In Russia the first organizations specializing in the production of drugs and medical instruments were established in the 17th and 18th centuries. However, an industry for the manufacture of drugs and medical equipment was never created. The demand for these products was satisfied principally by imports.

After the October Revolution of 1917 the medical industry of the USSR developed rapidly as an independent branch of industry. During the early five-year plans small, inadequately equipped plants and workshops for the manufacture of medical instruments were replaced by specialized chemical and pharmaceuticals and medical instrument plants and enterprises producing medical items made of glass and porcelain. In addition, the scientific base of the industry was broadened significantly.

These improvements helped provide the public with the necessary drugs and medical technology. For example, during the second five-year plan (1933-37) a chemical and pharmaceuticals plant built in the settlement of Staraia Kupavna (Moscow Oblast) to manufacture the antimalarial preparation quinacrine substantially facilitated the elimination of malaria as a mass disease.

During the Great Patriotic War (1941-45) plants were built quickly in the Urals and Siberia. Some of these were begun with the human and material resources of enterprises evacuated from front-line areas. The medical industry continued to develop at a rapid pace after the war, owing to the modernization and reequipping of operating plants and the construction of new ones. The technical level of production rose substantially. Scientific advances made possible the development of an antibiotics industry in the 1940’s. In the following years this industry expanded considerably. An industry for the manufacture of synthetic sex hormones and new antituberculosis drugs was organized at the beginning of the 1950’s, a period that also saw the development of methods for obtaining and industrially producing synthetic vitamins. In the 1960’s large enterprises for the manufacture of vitamins were constructed.

From 1961 to 1973 enterprises of the pharmaceuticals industry began to produce many drugs that are effective in the treatment of cardiovascular, bacterial, viral, neurological, and mental diseases. Plans were developed and industrial output arranged for new types of medical instruments and technical devices for diagnosis and treatment, including suture equipment, ultrasonic equipment, a respiratory anesthesia apparatus, endoscopic instruments, an artificial blood circulation apparatus, an artificial kidney, instruments for automating clinical and diagnostic tests, blood transfusion systems, sterile medical syringes made of various polymers, stomatological materials, and agents for dental prostheses.

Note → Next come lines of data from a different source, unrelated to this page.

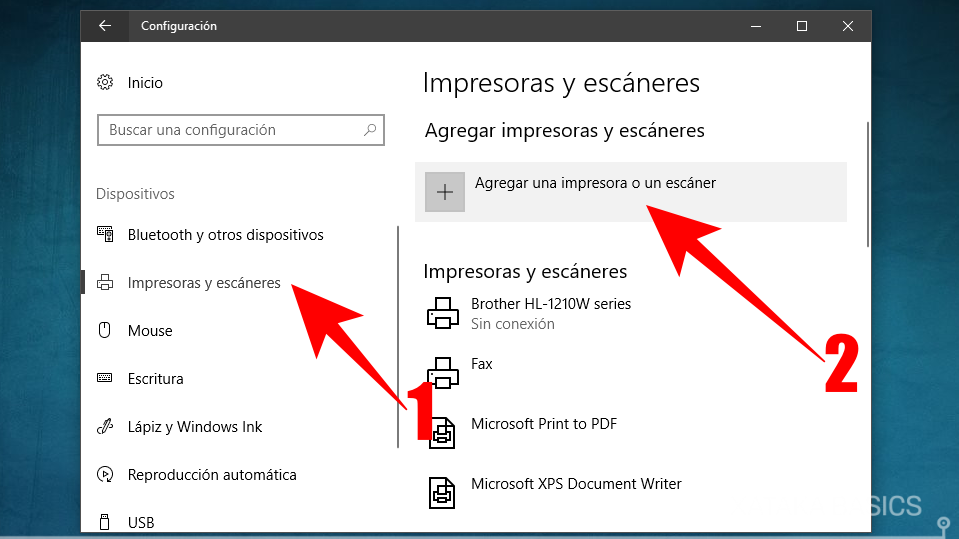
Task: Click the Microsoft XPS Document Writer icon
Action: (443, 492)
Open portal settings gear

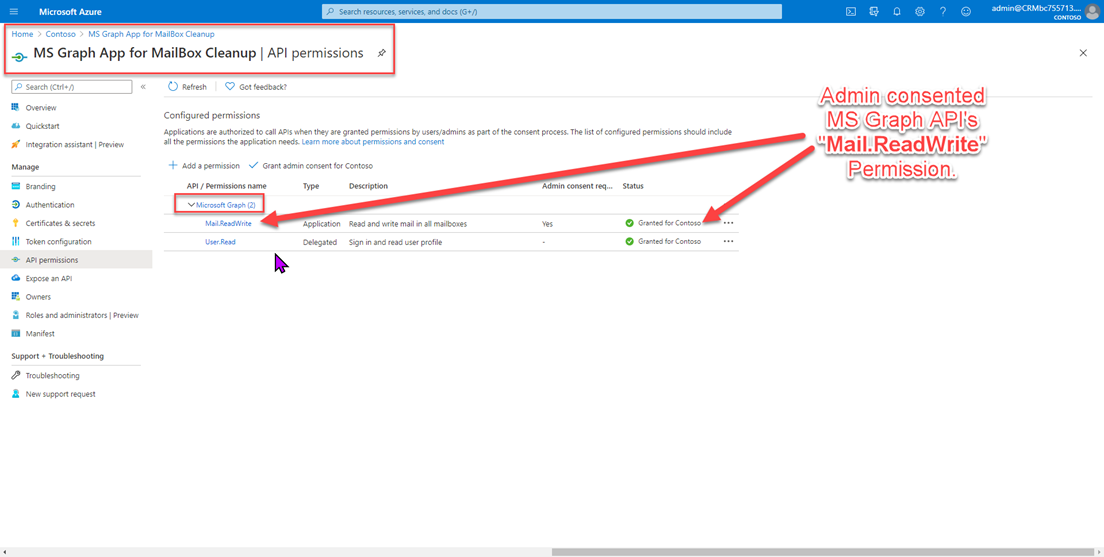(920, 12)
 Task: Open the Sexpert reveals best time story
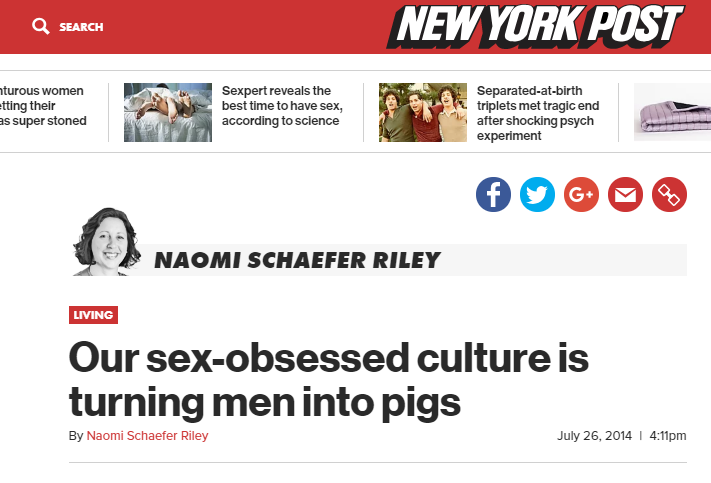(x=282, y=106)
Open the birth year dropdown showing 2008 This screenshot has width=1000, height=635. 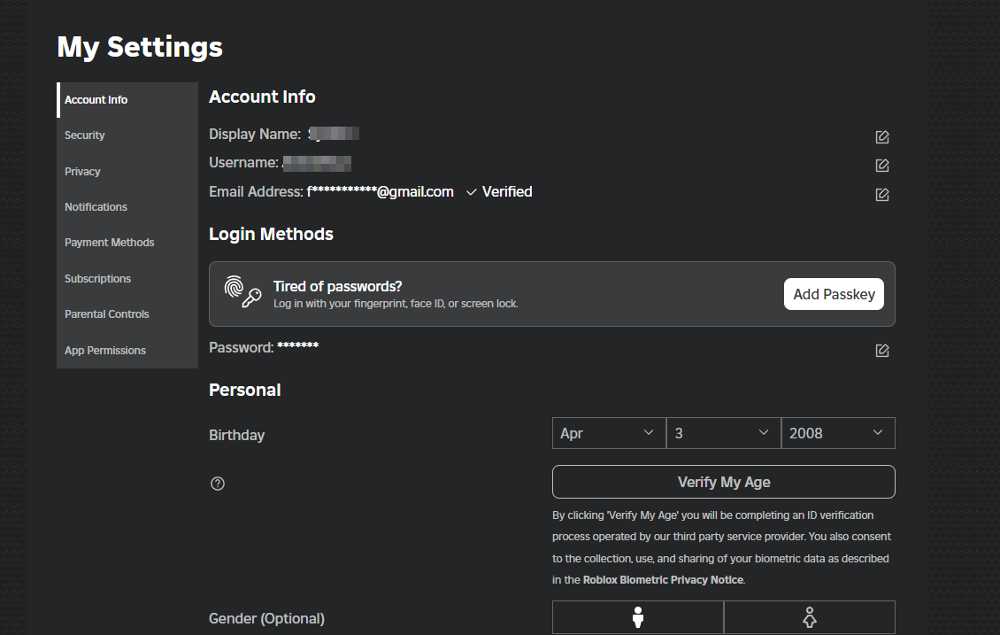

As of 1973, more than 2,000 different drugs and more than 4,000 kinds of medical equipment were being manufactured. By 1972, the total volume of production of the medical industry was more than four times that of 1960. The volume of antibiotics produced had risen 5.6 times.

The manufacture of drugs and certain types of medical equipment is developing successfully in Bulgaria, Hungary, the German Democratic Republic, Poland, and other socialist countries. By comparison with 1960, the 1970 production of medications had grown 11 times in Bulgaria, 5.6 times in Poland, and 3.7 times in Hungary. Pharmaceuticals production is also expanding rapidly in a number of developing countries. The USSR is assisting them in the design and construction of facilities for a medical industry.

The manufacture of drugs and medical equipment is increasing in all industrially developed capitalist countries. Drugs are produced chiefly by large specialized pharmaceuticals monopolies, which, as a rule, have numerous branches in various countries. After World War II the annual growth of pharmaceutical production averaged more than 9 percent. Medical equipment manufacture in many of these countries represents an independent branch of industry. In addition to conglomerates for the manufacture of medical instruments and optometric items, special enterprises and departments have been created for the production of medical instruments and equipment by large machine-building and instruments monopolies. The manufacture of medical instruments and devices has also been organized by some pharmaceutical monopolies.

REFERENCES

Materialy XXIV s”ezda KPSS. Moscow, 1971. Page 260.
50 let sovetskogo zdravookhraneniia: 1917-1967. Moscow, 1967. (Collection of articles.)
Voevodin, E. N. Farmatsevticheskaia promyshlennost’ kapitalisticheskikh stran. Moscow, 1971.